C’est seulement quand ils furent solidement implantés que les chrétiens nommèrent « Diable » le dieu cornu et que le culte de la Vierge remplaça celui de la Déesse mère !
De la tolérance aux persécutions
Dans une époque frappée par le retour des calamités – guerre de religions, famines, épidémies et autres catastrophes climatiques-, le monde rural se trouve dans un état de misère sans précédent. La mort rôde alentours, l’espérance de vie est courte et de nombreux enfants meurent avant l’âge de 10 ans…

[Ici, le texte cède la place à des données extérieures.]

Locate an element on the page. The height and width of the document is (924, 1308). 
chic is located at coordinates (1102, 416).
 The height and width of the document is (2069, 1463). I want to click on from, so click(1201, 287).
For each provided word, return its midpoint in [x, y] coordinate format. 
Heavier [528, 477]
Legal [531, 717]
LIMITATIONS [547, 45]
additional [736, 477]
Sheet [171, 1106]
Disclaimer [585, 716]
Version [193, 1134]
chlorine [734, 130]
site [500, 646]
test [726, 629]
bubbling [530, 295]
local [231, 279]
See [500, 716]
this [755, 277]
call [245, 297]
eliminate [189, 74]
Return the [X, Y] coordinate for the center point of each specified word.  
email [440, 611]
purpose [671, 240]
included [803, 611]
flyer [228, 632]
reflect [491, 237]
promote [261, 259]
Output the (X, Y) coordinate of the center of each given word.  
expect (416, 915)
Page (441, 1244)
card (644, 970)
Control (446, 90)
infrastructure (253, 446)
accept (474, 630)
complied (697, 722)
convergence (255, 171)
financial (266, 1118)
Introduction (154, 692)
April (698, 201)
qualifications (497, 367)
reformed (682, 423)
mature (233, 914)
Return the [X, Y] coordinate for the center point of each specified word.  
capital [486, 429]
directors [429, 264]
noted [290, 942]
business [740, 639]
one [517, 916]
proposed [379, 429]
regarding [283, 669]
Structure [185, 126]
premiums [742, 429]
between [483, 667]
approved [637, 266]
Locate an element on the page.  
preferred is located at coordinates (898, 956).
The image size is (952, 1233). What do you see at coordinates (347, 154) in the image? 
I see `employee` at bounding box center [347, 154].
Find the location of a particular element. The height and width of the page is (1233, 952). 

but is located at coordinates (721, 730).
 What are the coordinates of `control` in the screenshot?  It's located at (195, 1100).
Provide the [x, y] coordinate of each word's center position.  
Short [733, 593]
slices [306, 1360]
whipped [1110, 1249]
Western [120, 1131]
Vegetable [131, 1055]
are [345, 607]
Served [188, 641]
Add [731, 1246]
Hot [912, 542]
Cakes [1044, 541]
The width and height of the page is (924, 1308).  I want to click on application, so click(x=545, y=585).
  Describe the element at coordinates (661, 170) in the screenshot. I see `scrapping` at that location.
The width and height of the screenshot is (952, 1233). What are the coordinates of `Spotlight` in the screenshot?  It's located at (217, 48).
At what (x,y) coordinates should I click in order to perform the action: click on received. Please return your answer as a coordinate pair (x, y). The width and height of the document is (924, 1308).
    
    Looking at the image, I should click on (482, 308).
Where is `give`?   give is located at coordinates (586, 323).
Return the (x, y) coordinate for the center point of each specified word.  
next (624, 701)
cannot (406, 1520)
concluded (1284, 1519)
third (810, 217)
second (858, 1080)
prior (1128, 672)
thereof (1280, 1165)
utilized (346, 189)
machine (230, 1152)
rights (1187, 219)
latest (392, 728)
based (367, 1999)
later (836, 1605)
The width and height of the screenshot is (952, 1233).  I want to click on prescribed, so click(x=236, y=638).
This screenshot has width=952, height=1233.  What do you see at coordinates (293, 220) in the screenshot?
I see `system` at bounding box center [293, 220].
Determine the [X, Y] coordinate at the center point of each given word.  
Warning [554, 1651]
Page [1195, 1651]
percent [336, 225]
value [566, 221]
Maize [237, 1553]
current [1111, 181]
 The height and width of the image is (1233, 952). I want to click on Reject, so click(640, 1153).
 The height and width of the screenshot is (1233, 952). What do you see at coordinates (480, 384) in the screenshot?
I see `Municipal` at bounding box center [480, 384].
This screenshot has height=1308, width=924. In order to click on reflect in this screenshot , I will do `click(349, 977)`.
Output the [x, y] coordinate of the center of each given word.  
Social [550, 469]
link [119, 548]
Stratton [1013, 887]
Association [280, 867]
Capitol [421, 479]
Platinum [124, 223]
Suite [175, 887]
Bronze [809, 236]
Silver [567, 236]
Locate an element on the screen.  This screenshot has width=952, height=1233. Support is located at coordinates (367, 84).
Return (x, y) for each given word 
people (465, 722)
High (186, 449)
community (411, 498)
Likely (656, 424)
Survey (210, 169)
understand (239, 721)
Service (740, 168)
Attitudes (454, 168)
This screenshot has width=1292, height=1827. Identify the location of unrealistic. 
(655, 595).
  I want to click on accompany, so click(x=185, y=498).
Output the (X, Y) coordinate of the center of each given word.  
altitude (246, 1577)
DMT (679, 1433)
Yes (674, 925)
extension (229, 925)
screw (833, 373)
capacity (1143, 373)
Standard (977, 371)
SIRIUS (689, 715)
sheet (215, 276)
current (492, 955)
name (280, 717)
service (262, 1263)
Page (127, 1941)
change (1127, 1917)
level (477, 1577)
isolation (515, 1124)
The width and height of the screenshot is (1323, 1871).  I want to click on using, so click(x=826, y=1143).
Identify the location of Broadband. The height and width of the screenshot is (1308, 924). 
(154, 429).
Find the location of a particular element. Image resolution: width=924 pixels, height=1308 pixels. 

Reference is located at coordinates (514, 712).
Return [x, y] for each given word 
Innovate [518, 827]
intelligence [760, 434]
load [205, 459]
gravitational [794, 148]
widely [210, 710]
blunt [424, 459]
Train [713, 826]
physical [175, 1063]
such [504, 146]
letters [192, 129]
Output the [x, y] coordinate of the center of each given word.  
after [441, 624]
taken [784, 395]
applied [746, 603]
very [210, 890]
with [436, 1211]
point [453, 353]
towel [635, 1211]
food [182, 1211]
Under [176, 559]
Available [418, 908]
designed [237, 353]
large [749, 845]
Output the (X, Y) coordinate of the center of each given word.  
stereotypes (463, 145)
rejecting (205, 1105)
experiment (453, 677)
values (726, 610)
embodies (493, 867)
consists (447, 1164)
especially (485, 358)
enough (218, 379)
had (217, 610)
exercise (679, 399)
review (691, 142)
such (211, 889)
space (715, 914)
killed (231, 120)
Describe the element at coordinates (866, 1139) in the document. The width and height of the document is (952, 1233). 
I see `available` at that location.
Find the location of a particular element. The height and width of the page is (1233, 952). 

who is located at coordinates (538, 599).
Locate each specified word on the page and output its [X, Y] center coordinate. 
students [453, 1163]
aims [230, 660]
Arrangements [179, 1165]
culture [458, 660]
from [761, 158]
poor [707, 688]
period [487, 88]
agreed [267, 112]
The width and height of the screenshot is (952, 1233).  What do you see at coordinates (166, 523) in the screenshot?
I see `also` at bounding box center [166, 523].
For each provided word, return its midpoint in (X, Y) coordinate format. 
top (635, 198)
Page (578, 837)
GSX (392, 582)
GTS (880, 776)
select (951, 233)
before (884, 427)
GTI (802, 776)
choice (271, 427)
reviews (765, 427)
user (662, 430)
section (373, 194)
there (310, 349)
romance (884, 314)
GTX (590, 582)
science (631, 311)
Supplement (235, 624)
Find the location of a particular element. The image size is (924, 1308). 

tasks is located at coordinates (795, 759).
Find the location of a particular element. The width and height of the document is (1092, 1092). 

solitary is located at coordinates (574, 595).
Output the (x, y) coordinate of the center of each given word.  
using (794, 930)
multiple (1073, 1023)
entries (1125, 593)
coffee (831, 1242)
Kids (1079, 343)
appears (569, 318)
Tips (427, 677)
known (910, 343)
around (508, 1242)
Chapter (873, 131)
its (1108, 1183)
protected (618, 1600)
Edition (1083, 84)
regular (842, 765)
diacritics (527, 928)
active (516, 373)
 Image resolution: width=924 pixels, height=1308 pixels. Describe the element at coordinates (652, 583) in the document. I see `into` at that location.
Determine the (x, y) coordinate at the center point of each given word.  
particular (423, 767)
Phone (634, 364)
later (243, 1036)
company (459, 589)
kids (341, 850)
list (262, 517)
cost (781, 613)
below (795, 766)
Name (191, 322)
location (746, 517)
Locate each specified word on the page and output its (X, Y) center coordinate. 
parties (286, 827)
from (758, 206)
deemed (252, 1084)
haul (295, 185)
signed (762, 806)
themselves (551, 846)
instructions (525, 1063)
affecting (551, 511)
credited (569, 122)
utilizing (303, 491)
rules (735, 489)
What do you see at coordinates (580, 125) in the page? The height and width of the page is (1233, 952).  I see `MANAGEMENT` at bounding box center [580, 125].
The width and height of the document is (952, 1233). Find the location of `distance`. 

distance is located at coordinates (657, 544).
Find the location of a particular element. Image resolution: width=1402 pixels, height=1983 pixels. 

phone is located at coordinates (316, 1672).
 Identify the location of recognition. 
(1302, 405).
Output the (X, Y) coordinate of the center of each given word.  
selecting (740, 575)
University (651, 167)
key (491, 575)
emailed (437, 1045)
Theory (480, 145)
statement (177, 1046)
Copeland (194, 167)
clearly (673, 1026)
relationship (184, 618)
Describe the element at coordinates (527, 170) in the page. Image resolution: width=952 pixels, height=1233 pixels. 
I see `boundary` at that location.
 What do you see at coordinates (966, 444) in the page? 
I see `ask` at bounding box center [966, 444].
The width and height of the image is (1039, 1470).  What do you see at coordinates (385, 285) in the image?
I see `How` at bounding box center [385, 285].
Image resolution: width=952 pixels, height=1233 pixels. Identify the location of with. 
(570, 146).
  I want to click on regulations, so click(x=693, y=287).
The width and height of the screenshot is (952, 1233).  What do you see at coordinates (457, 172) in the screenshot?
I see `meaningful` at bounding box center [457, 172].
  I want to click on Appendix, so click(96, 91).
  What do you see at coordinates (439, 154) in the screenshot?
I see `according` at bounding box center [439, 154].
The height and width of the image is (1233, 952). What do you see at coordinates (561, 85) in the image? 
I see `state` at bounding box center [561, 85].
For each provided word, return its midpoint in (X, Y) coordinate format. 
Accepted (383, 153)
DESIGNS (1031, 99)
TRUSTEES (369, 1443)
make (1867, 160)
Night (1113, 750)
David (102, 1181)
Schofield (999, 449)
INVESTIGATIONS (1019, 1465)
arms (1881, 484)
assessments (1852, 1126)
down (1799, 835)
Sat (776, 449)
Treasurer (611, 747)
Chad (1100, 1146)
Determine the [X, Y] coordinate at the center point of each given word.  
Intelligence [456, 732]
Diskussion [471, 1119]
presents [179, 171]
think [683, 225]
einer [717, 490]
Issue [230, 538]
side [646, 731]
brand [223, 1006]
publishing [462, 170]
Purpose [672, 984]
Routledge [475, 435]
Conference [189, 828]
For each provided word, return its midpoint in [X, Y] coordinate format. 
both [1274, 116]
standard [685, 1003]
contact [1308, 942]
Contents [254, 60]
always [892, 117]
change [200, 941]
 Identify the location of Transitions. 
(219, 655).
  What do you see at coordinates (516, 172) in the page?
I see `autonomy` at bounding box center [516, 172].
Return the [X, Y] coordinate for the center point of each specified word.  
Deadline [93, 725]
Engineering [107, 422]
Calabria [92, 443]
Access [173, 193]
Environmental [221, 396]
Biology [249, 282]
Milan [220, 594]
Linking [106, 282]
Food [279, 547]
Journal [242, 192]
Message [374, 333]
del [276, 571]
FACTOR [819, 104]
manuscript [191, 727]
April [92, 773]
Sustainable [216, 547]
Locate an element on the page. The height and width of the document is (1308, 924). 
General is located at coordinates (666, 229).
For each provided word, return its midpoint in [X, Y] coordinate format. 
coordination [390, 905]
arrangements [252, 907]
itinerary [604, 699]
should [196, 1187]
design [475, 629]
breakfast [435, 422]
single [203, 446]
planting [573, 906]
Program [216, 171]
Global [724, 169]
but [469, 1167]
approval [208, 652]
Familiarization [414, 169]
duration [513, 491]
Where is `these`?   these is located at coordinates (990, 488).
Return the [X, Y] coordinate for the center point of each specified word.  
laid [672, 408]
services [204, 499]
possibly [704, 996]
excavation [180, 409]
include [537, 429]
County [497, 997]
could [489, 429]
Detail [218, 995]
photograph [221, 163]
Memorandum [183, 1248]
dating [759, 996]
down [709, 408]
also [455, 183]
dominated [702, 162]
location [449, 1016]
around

La situation sanitaire de l’époque est déplorable, les hommes n’ont pas encore conscience que le manque d’hygiène favorise le développement des maladies et des épidémies. Comme pour toutes les rivières du territoire, le Salat comme l’Esbintz servent aussi bien de sources d’eau que d’égoût ! L‘hygiène dans les maisons est inexistant, les animaux transmettent puces et poux… Les détritus propagent les germes et contaminent l’eau. Les rats pullulent, propageant des maladies…
Souvenons-nous également que la sorcellerie populaire c’est-à-dire la croyance en la magie du monde et le contact quotidien avec le surnaturel est particulièrement ancrée dans le monde rural.
Nombreuses sont à l’époque celles que l’on appelle encore les « guérisseuses » : grâce aux plantes et aux filtres, elles peuvent être les protectrices des faibles, être encore des sorcières « bienfaisantes ». Dans l’Antiquité puis au début du Moyen-âge on a une bonne connaissance des plantes utilisées dans les tisanes, décoctions, cataplasmes…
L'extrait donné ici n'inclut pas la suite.